Quoted text:
The --reply feature of apply is intended primarily for two uses. When used by itself, it is handy for when you want to apply patches sent to you by other developers so that they will know when their patch has been applied. For example, in my .muttrc (the config file for my mailer) I have:

macro pager A "<pipe-entry>darcs apply --verbose \
        --reply droundy@abridgegame.org --repodir ~/darcs

which allows me to apply a patch to darcs directly from my mailer, with the originator of that patch being sent a confirmation when the patch is successfully applied. NOTE: In an attempt to make sure no one else can read your email, mutt seems to set the umask such that patches created with the above macro are not world-readable, so use it with care.

When used in combination with the --verify option, the --reply option allows for a nice pushable repository. When these two options are used together, any patches that don't pass the verify will be forwarded to the FROM address of the --reply option. This allows you to set up a repository so that anyone who is authorized can push to it and have it automatically applied, but if a stranger pushes to it, the patch will be forwarded to you. Please (for your own sake) be certain that the --reply FROM address is different from the one used to send patches to a pushable repository, since otherwise an unsigned patch will be forwarded to the repository in an infinite loop.

Prompt 1:
Can you write out, word for word, the part of the darcs apply text starting at "which allows me" and ending at "it with care."?

Recorded information:
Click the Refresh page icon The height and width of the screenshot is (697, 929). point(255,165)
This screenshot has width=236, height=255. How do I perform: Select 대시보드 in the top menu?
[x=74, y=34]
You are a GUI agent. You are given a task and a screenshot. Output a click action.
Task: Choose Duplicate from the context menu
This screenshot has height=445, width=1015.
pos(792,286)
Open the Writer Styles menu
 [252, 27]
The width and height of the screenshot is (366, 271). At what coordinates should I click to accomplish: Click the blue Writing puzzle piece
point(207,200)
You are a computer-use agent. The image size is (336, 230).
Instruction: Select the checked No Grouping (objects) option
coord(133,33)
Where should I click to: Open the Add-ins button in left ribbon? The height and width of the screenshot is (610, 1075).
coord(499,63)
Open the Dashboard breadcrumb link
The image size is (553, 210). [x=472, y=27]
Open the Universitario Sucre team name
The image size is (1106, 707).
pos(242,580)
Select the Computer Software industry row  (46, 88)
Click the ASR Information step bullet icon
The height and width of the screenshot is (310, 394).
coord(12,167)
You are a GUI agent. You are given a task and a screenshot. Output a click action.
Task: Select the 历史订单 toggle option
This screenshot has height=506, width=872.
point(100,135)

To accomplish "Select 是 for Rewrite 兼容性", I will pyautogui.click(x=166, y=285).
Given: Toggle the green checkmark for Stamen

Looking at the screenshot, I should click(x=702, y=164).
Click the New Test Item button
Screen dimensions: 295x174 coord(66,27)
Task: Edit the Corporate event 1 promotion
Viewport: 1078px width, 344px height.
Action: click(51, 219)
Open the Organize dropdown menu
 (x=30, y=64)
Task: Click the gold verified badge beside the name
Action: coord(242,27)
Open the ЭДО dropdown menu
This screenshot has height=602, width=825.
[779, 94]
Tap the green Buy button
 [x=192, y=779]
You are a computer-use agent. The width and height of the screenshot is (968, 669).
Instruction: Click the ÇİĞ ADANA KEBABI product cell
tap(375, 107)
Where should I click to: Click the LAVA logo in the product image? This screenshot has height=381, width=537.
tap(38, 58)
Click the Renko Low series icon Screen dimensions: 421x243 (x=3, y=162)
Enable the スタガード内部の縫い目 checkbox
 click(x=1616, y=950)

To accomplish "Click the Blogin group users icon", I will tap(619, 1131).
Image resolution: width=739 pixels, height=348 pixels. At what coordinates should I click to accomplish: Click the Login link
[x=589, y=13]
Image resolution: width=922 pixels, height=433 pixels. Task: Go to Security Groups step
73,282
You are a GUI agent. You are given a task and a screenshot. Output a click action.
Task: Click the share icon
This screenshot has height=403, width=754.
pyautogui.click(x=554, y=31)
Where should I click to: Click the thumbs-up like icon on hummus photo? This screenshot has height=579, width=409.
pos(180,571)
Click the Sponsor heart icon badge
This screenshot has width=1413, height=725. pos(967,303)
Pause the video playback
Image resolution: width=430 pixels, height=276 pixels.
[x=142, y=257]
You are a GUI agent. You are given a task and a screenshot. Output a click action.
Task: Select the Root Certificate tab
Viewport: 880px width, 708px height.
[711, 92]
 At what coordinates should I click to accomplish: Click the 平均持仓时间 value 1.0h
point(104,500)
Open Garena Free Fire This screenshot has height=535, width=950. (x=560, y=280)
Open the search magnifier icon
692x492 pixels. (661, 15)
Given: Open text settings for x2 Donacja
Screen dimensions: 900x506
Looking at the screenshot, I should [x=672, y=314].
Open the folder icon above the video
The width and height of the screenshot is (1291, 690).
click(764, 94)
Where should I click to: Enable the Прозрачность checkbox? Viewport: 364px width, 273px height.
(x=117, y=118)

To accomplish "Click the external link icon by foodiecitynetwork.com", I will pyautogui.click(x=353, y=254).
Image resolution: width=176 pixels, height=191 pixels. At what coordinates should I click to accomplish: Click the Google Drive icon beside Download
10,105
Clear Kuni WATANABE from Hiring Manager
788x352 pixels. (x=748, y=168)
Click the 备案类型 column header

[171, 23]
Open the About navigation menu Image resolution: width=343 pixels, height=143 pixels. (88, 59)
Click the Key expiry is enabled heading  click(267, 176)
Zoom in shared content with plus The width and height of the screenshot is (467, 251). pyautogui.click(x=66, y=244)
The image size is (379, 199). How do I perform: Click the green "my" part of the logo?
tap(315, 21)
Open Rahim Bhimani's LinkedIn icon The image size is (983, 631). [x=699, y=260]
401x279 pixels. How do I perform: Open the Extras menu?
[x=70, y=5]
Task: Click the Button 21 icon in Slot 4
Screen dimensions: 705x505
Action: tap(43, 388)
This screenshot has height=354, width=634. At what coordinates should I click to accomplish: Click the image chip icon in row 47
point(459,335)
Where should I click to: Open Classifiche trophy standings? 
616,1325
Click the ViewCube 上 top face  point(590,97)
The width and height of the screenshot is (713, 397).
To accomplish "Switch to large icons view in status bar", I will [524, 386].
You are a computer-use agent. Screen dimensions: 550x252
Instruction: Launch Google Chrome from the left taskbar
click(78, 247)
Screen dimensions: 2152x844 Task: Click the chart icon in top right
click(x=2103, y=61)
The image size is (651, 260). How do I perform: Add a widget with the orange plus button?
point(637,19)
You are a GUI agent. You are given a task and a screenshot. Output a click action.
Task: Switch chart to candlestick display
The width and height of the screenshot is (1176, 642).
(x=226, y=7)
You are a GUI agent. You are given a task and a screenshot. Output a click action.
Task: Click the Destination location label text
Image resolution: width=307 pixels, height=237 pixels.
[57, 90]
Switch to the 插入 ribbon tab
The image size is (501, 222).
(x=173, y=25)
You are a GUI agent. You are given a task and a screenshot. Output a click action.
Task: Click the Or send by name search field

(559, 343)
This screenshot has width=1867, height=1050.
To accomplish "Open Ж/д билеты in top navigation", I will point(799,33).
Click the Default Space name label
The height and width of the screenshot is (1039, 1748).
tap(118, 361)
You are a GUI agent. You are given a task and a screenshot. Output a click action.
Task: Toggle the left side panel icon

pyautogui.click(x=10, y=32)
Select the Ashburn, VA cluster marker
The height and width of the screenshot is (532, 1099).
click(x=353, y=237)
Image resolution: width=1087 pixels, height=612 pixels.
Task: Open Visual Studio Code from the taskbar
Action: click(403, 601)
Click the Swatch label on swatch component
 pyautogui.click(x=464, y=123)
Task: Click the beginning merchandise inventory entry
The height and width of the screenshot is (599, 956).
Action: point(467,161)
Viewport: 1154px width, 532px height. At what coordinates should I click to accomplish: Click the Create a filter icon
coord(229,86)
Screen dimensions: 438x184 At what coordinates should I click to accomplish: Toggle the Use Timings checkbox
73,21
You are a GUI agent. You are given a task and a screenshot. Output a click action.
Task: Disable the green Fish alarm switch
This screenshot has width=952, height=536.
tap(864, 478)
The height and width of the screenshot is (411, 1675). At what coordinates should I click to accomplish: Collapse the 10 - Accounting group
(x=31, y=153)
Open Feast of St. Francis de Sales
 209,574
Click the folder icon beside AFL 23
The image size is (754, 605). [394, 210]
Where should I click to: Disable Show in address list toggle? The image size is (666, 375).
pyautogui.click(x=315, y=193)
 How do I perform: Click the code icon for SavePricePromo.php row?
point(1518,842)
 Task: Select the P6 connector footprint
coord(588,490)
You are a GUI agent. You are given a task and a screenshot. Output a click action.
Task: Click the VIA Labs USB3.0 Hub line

Prompt 2:
In the listing, could you give the lines starting at the one that contains "Viewport: 1154px width, 532px" and ending at the one that contains "tap(864, 478)" with "checkbox" replaced by "check box" and nothing else changed, returning only those lines?

Written solution 1:
which allows me to apply a patch to darcs directly from my mailer, with the originator of that patch being sent a confirmation when the patch is successfully applied. NOTE: In an attempt to make sure no one else can read your email, mutt seems to set the umask such that patches created with the above macro are not world-readable, so use it with care.

Written solution 2:
Viewport: 1154px width, 532px height. At what coordinates should I click to accomplish: Click the Create a filter icon
coord(229,86)
Screen dimensions: 438x184 At what coordinates should I click to accomplish: Toggle the Use Timings check box
73,21
You are a GUI agent. You are given a task and a screenshot. Output a click action.
Task: Disable the green Fish alarm switch
This screenshot has width=952, height=536.
tap(864, 478)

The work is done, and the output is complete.